DOKUMENTTEXT →
======
Als Restauratorin für Gemälde und gefasste Holzskulpturen beschäftige ich mich mit Kunstwerken verschiedenster Jahrhunderte. Der Erhalt der Objekte durch konservatorische und restauratorische Maßnahmen, wie beispielsweise Reinigung, Konsolidierung oder Retusche, stellt dabei nur einen Teil meiner Arbeit dar. Elementar ist auch die naturwissenschaftliche Erforschung der Werke in Bezug auf Materialien und Techniken, für die ich mich besonders interessiere. Durch die inhaltliche Beschäftigung mit dem Bildprogramm können in Zusammenarbeit mit Kunsthistorikern stilistische Vergleiche zu anderen, ähnlich gestalteten Objekten gezogen werden. So können wir neue Erkenntnisse über die Entstehung der Werke gewinnen. Doch was heißt das genau?
======
BEREITGESTELLTE DATEN →
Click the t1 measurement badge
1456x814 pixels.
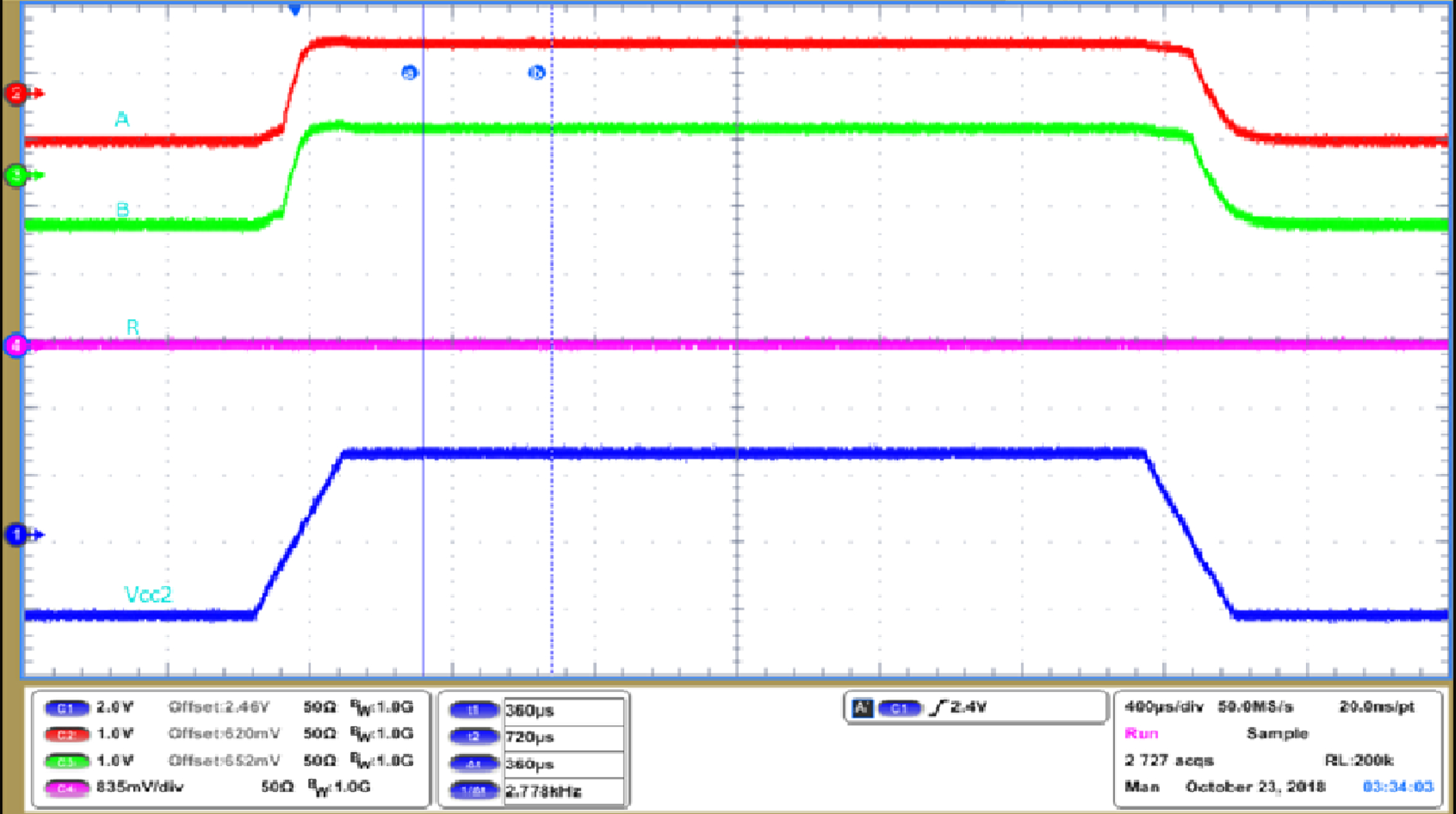(x=475, y=710)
======
AUFGABEN →
A. Welche Maßnahmen nennt der Text über die Arbeit als Restauratorin als Beispiele für konservatorische und restauratorische Maßnahmen?
B. Führe bitte den Text über die Arbeit als Restauratorin im Anschluss an seinen letzten Satz fort.
Die Auflistung spielt hier keine Rolle.

ANTWORTEN →
A. Reinigung, Konsolidierung oder Retusche.

B.
Gold, Leim und Gips
Um spätmittelalterliche Altäre (Retabel) für die Gläubigen möglichst prächtig wirken zu lassen, wurden sie üppig mit Gold ausgeschmückt. Zur Gestaltung der prachtvollen Gewänder kamen beispielsweise abwechslungsreiche Techniken zum Einsatz – sowohl auf den Skulpturen als auch auf den bemalten Tafeln. Das prächtige Retabel aus Talheim in der Schausammlung LegendäreMeisterWerke im Alten Schloss demonstriert diese Vielfalt besonders anschaulich. Wie bei vielen anderen Retabeln auch, wurden die Innenwände des zentralen Schreins, in dem sich die Skulpturen befinden, mit gravierten Mustern geschmückt. Bei dieser Technik wurden noch vor der eigentlichen Vergoldung kunstvoll geschwungene Linien in die dicke Grundierung aus Leim und Kreide oder Gips gekratzt. Dabei wurde eine Vielzahl an Motiven eingesetzt: Rauten, Ranken, Blumen, Tiere oder auch exotische Granatäpfel. Letztere können als ein Symbol für das Paradies gedeutet werden, wobei die Idee gerade diese Frucht als Ornament zu verwenden, ursprünglich aus der Webkunst kommt.
Obwohl diese Muster manchmal auch von den davor stehenden Skulpturen verdeckt werden, können sie doch wichtige Hinweise zur Entstehungsgeschichte der Kunstwerke sein. Dies ist auch beim Retabel aus Lichtenstern der Fall, den wir im Zuge eines umfassenden Forschungsprojektes zurzeit technologisch untersuchen. Aber wie wird ein Muster untersucht? Und was kann man daraus überhaupt ableiten?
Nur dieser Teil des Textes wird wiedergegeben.